**PROBLEM STATEMENT**
Check every line below for the string "Termoska". Copy the ones that have it.
○ ○ ○ ○ ○
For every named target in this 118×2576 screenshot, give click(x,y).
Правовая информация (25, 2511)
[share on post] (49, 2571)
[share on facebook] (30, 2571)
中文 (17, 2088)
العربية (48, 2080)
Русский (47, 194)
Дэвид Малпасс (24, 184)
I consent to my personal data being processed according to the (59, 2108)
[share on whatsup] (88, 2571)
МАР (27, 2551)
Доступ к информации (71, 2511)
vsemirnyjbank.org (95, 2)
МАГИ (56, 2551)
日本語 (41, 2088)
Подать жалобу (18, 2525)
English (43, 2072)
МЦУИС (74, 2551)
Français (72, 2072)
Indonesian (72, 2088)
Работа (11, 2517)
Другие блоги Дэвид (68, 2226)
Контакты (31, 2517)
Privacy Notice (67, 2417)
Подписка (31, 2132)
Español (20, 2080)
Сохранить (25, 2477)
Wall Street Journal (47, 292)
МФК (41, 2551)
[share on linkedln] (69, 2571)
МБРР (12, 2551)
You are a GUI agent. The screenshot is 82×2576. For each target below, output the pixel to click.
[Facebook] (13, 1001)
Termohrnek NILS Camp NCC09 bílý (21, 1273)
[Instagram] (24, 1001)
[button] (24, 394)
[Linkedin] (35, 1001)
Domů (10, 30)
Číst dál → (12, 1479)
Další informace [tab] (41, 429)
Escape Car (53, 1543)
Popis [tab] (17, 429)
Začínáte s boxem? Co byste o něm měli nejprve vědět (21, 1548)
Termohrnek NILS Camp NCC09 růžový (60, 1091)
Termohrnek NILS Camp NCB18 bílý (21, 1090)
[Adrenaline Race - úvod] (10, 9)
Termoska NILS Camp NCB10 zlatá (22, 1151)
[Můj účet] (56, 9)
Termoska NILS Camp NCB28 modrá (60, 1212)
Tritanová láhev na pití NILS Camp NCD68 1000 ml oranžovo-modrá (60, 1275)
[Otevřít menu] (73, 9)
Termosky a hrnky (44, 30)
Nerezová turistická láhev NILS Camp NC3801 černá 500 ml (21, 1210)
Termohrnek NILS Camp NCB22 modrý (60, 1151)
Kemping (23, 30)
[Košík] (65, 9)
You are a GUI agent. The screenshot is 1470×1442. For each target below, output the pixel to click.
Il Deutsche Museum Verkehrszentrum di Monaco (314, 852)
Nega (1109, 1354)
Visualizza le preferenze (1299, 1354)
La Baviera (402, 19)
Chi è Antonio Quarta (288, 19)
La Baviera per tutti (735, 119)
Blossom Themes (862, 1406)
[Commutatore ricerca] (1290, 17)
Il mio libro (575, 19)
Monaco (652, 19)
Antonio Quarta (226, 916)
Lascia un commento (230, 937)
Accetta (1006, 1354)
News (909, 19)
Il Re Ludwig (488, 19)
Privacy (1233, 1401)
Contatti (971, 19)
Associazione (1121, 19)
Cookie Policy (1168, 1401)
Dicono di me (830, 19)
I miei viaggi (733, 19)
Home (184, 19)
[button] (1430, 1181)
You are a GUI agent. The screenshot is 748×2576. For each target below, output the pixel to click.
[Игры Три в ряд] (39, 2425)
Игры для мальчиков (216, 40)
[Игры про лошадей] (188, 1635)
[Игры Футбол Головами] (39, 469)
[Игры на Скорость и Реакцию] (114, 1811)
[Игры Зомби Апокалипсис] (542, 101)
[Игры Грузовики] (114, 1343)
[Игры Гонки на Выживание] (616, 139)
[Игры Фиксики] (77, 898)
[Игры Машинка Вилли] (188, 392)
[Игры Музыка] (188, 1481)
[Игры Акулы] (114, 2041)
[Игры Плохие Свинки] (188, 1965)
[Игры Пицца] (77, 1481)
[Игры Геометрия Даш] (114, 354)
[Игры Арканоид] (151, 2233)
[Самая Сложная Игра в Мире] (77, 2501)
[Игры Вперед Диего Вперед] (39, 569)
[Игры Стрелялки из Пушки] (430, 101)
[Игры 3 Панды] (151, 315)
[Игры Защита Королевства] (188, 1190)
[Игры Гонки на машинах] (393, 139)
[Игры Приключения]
○ ○ ○ ○ ○
**FINISHED TASK**
Termoska NILS Camp NCB10 zlatá (22, 1151)
Termoska NILS Camp NCB28 modrá (60, 1212)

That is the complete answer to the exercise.